Collected data
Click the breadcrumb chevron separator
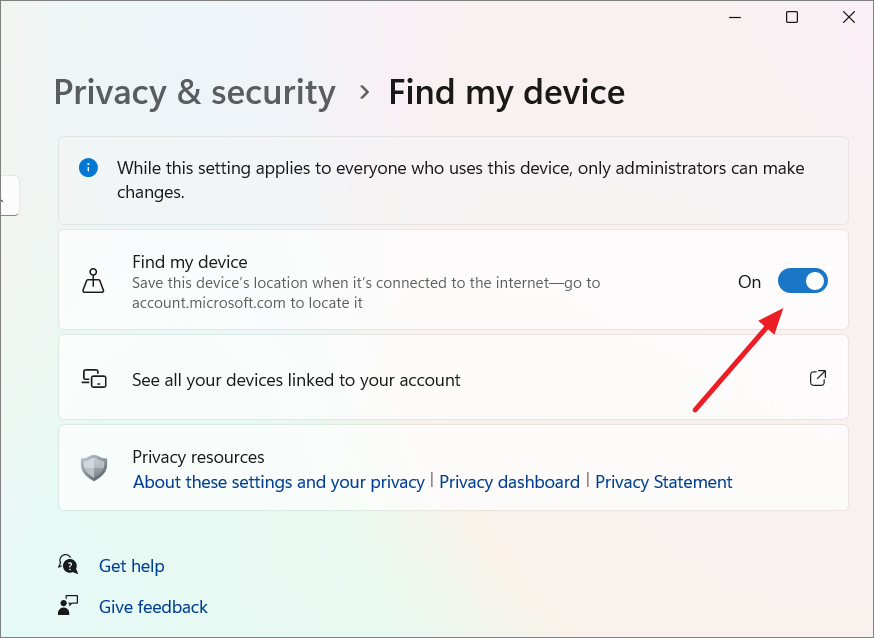click(x=365, y=92)
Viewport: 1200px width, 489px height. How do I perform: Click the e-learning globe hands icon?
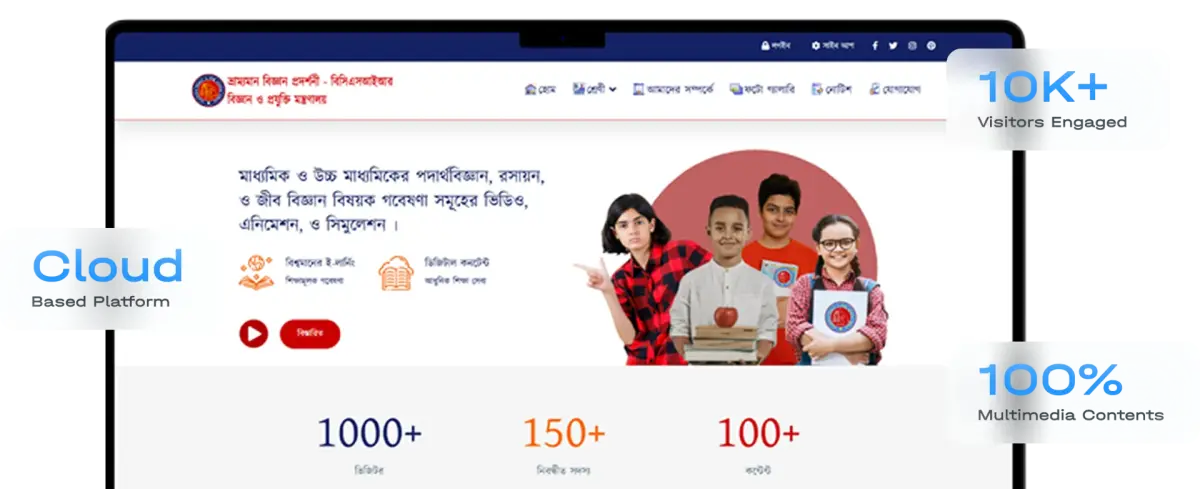[256, 272]
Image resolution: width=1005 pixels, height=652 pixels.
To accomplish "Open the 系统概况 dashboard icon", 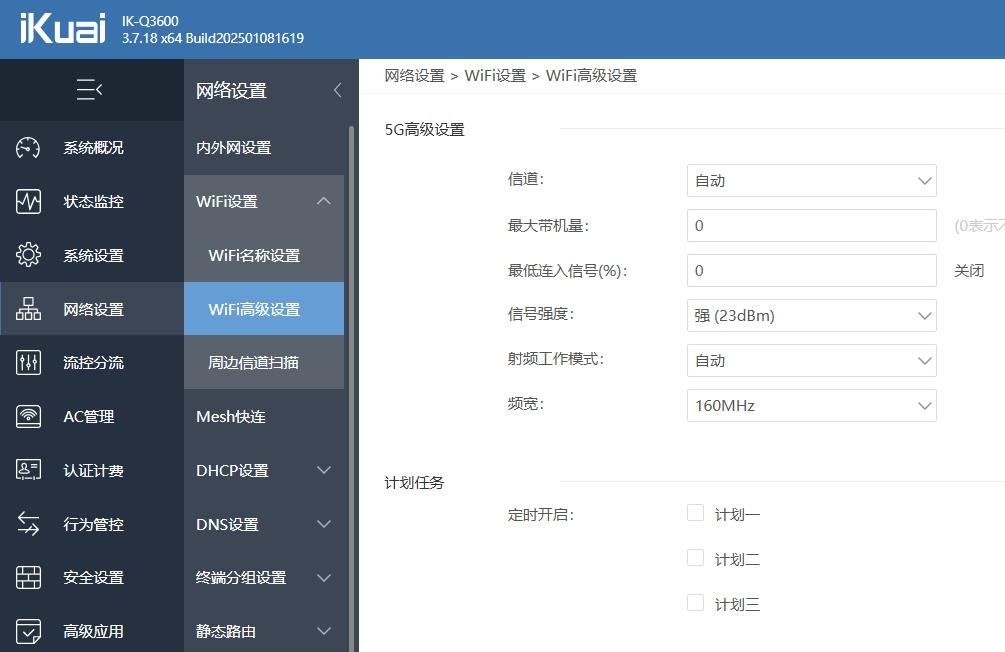I will [x=28, y=147].
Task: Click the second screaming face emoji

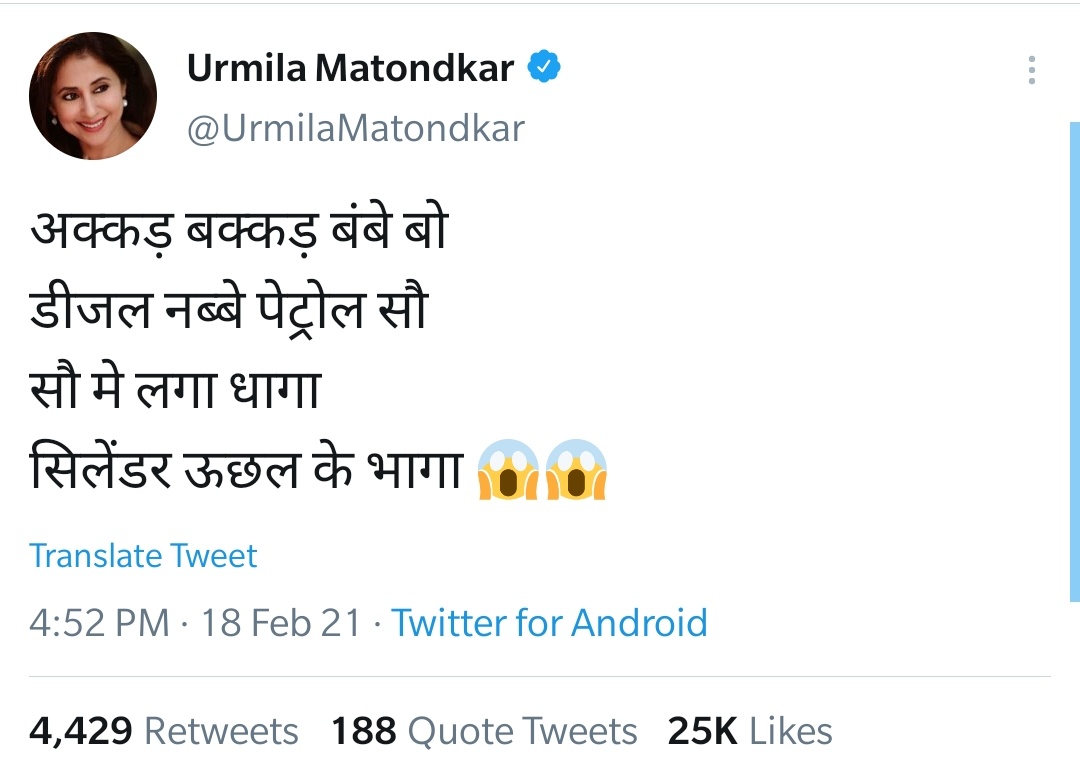Action: click(577, 469)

=== WHAT YOU WILL DO ===
Set down the records above word for word, from the first line through the line containing "Image resolution: width=1005", both included; leave out the pictures.

=== OUTPUT OF THE EXERCISE ===
Click the breadcrumb chevron separator
click(x=365, y=92)
Viewport: 1200px width, 489px height. How do I perform: Click the e-learning globe hands icon?
[256, 272]
Image resolution: width=1005 pixels, height=652 pixels.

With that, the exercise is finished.